====== MATERIAL PROVIDED

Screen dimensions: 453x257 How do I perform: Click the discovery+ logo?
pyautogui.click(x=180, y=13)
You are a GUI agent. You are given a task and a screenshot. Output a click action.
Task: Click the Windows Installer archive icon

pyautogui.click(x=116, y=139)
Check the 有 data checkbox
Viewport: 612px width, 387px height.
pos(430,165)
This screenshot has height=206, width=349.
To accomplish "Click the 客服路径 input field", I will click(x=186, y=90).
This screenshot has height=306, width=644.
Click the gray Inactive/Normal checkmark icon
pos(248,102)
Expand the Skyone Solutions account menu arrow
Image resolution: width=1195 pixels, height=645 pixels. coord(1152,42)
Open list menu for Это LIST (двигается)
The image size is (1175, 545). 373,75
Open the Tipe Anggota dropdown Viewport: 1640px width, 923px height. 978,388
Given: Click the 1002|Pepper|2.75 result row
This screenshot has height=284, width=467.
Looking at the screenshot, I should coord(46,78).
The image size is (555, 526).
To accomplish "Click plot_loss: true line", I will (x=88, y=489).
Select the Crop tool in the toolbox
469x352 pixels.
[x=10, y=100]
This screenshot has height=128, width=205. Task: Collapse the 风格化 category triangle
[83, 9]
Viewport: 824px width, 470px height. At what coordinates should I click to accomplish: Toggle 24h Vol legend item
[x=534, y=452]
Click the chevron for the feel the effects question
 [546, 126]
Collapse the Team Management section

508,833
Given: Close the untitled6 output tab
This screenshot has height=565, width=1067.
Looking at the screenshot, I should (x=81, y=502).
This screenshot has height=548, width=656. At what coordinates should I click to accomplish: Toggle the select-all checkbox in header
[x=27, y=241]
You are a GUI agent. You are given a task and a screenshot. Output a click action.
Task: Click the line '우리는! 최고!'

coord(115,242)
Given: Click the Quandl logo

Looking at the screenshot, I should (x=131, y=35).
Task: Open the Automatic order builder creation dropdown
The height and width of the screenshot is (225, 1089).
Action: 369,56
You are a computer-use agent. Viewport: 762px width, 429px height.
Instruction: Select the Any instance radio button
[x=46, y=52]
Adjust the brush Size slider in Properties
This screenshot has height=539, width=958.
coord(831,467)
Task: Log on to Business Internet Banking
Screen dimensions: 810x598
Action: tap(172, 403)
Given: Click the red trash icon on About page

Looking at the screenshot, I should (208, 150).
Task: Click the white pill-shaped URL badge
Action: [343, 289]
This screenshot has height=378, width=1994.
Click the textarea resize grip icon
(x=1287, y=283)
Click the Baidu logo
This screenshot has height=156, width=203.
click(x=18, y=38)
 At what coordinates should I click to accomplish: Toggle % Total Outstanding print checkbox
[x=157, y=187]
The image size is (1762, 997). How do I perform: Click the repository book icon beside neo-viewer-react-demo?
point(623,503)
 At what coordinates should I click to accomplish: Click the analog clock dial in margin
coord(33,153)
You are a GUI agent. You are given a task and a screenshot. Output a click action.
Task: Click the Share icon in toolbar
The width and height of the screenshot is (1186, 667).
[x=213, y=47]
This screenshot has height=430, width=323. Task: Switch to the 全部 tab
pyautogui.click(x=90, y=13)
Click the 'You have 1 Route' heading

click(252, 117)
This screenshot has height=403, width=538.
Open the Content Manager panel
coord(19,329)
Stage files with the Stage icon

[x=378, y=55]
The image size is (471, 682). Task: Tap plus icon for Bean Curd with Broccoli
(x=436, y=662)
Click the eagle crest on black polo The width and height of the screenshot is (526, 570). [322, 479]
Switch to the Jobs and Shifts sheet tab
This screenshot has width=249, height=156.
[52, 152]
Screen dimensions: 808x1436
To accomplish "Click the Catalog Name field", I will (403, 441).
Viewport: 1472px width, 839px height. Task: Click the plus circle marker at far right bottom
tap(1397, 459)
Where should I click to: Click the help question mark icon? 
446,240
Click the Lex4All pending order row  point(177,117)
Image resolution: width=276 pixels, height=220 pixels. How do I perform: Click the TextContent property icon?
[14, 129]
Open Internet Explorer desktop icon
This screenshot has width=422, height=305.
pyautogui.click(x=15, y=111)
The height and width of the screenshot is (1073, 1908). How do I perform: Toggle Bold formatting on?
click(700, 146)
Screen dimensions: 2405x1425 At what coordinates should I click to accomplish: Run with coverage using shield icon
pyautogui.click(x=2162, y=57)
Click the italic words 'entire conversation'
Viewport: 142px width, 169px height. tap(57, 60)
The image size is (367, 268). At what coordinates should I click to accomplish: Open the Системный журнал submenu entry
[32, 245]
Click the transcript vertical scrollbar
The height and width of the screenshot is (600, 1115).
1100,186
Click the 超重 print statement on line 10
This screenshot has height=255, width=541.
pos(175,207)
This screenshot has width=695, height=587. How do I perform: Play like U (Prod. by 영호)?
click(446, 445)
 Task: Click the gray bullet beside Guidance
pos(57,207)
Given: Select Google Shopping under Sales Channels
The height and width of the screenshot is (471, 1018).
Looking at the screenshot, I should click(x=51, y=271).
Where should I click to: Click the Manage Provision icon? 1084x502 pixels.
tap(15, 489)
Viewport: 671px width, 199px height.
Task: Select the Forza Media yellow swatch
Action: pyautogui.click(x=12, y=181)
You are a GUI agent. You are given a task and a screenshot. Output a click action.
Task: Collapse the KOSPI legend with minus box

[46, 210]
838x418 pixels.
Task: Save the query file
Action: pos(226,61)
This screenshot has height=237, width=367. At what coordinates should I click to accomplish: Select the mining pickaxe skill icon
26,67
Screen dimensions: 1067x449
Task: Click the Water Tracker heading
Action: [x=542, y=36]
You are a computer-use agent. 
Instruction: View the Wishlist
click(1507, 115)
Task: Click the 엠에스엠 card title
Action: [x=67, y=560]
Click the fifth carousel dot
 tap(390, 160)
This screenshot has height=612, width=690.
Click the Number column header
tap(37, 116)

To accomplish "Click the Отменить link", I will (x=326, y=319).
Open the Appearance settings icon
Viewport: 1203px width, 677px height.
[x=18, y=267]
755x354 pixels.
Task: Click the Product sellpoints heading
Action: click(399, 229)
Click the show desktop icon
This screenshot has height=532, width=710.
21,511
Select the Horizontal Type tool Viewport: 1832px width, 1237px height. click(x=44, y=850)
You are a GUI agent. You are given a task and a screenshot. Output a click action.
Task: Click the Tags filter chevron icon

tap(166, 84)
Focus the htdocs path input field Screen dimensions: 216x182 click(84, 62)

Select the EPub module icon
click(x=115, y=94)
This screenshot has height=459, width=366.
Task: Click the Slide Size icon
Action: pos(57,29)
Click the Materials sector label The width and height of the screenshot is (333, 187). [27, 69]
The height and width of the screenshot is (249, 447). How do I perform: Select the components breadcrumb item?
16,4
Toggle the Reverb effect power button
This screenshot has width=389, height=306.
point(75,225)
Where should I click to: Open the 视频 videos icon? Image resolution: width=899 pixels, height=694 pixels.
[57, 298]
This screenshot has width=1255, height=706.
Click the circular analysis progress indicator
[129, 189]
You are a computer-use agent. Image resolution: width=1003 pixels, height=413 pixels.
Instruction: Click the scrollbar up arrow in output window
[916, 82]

============

- _SHORT TASK_: Collect every line of the records above that contains the string "field".

- _SOLUTION FOR THIS EXERCISE_:
To accomplish "Click the 客服路径 input field", I will click(x=186, y=90).
To accomplish "Click the Catalog Name field", I will (403, 441).
Focus the htdocs path input field Screen dimensions: 216x182 click(84, 62)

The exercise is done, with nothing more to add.